**DATA SECTION:**
* * *

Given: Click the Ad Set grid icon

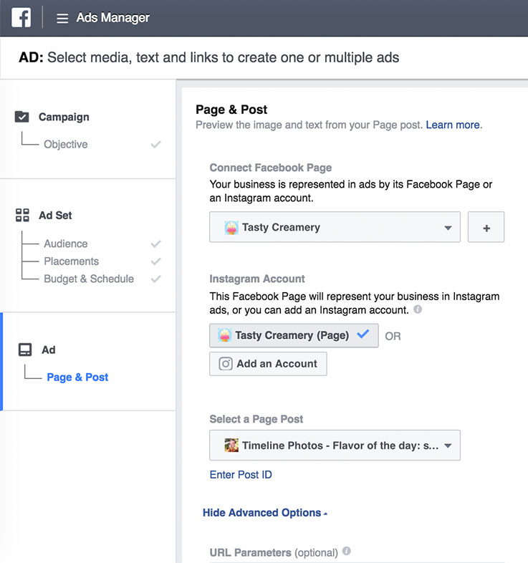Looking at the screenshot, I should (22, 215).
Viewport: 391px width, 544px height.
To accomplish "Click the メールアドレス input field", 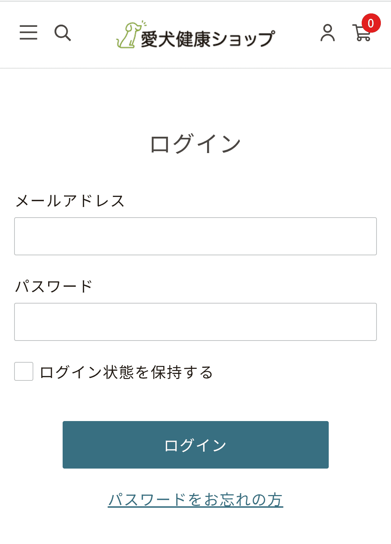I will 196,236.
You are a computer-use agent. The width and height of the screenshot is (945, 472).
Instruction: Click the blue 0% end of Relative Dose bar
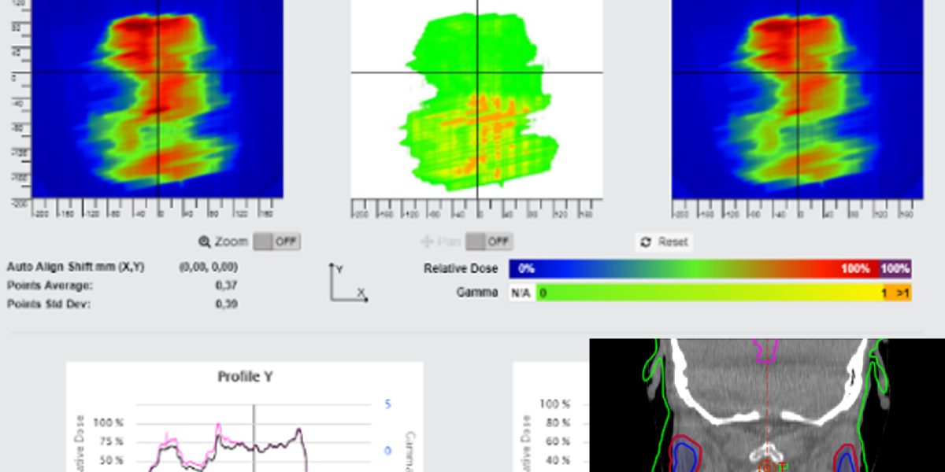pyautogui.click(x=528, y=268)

* * *

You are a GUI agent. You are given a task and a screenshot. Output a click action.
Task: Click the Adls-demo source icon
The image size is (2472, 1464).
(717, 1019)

* * *

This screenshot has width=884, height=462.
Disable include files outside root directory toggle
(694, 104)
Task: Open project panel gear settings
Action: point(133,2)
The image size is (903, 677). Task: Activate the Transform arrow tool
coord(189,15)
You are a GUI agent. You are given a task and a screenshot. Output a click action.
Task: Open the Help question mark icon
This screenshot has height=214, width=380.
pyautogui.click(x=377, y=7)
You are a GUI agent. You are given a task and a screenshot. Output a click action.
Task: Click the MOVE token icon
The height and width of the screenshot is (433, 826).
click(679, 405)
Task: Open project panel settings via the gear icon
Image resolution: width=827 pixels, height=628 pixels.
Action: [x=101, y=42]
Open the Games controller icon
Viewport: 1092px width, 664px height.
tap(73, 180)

* * *

**PROBLEM DETAILS:**
Show each line from the records above that contains the word "size".

**ANSWER FOR THIS EXERCISE:**
The image size is (2472, 1464).
The image size is (903, 677). Task: Activate the Transform arrow tool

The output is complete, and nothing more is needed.